What you are asked to do => Starting at the line that contains "iGyaan (125, 2550)", write out every line through the last one in the records below, word for word. Leave out any pictures.

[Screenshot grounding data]
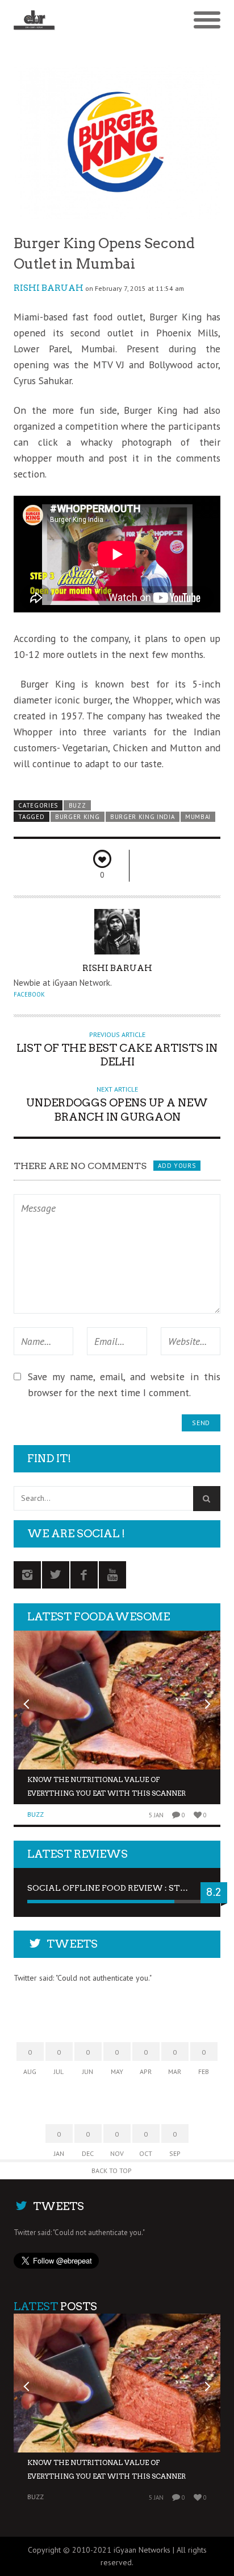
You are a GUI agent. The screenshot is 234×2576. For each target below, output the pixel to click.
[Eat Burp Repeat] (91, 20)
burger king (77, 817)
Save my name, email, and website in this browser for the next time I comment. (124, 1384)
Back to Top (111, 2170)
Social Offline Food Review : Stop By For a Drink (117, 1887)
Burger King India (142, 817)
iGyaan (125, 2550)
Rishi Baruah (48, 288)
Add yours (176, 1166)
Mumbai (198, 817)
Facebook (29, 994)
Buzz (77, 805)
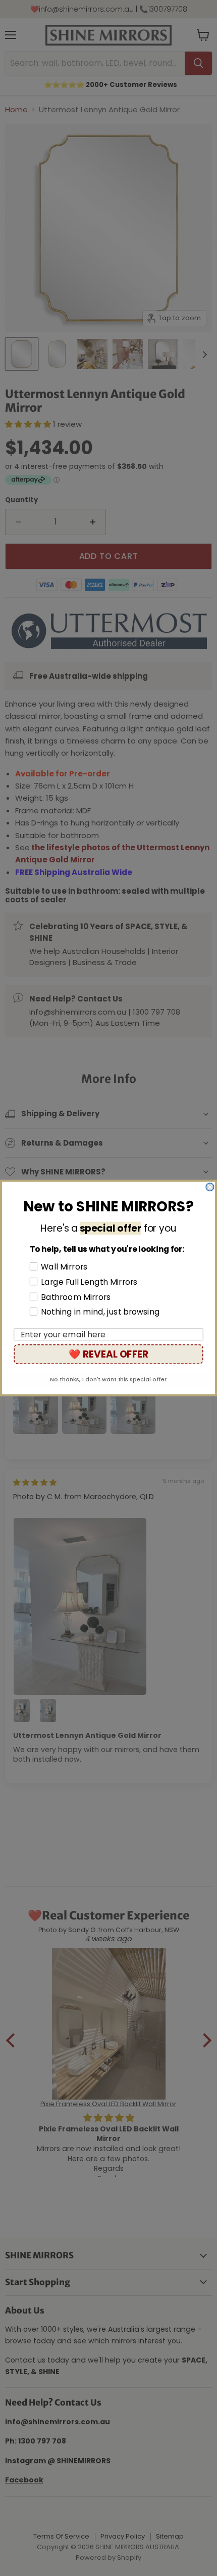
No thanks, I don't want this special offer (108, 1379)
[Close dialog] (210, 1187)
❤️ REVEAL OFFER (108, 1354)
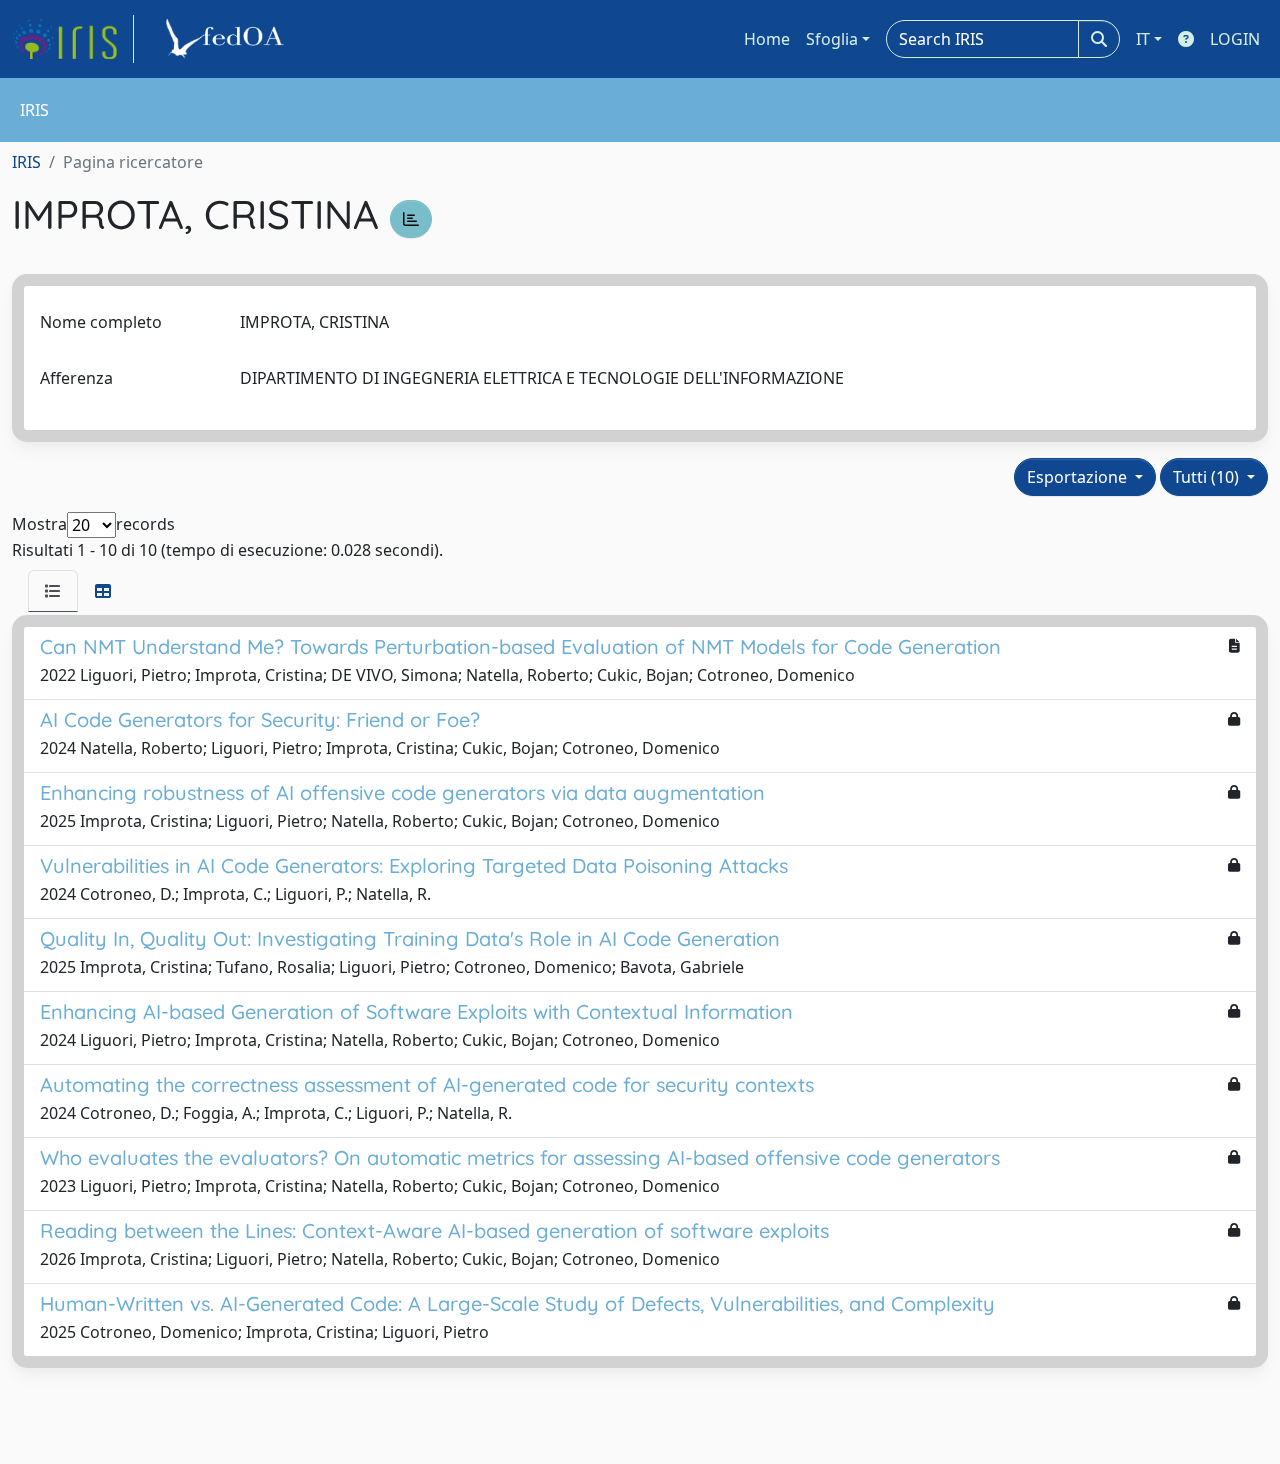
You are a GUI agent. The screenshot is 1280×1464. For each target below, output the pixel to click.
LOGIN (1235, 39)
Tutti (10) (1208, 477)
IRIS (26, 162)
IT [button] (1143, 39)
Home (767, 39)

Task answer =>
iGyaan (125, 2550)
Rishi Baruah (48, 288)
Add yours (176, 1166)
Mumbai (198, 817)
Facebook (29, 994)
Buzz (77, 805)
No thanks, I don't want this special offer (108, 1379)
[Close dialog] (210, 1187)
❤️ REVEAL OFFER (108, 1354)
You are a GUI agent. The screenshot is 1280×1464. For each target below, output the pixel to click.
LOGIN (1235, 39)
Tutti (10) (1208, 477)
IRIS (26, 162)
IT [button] (1143, 39)
Home (767, 39)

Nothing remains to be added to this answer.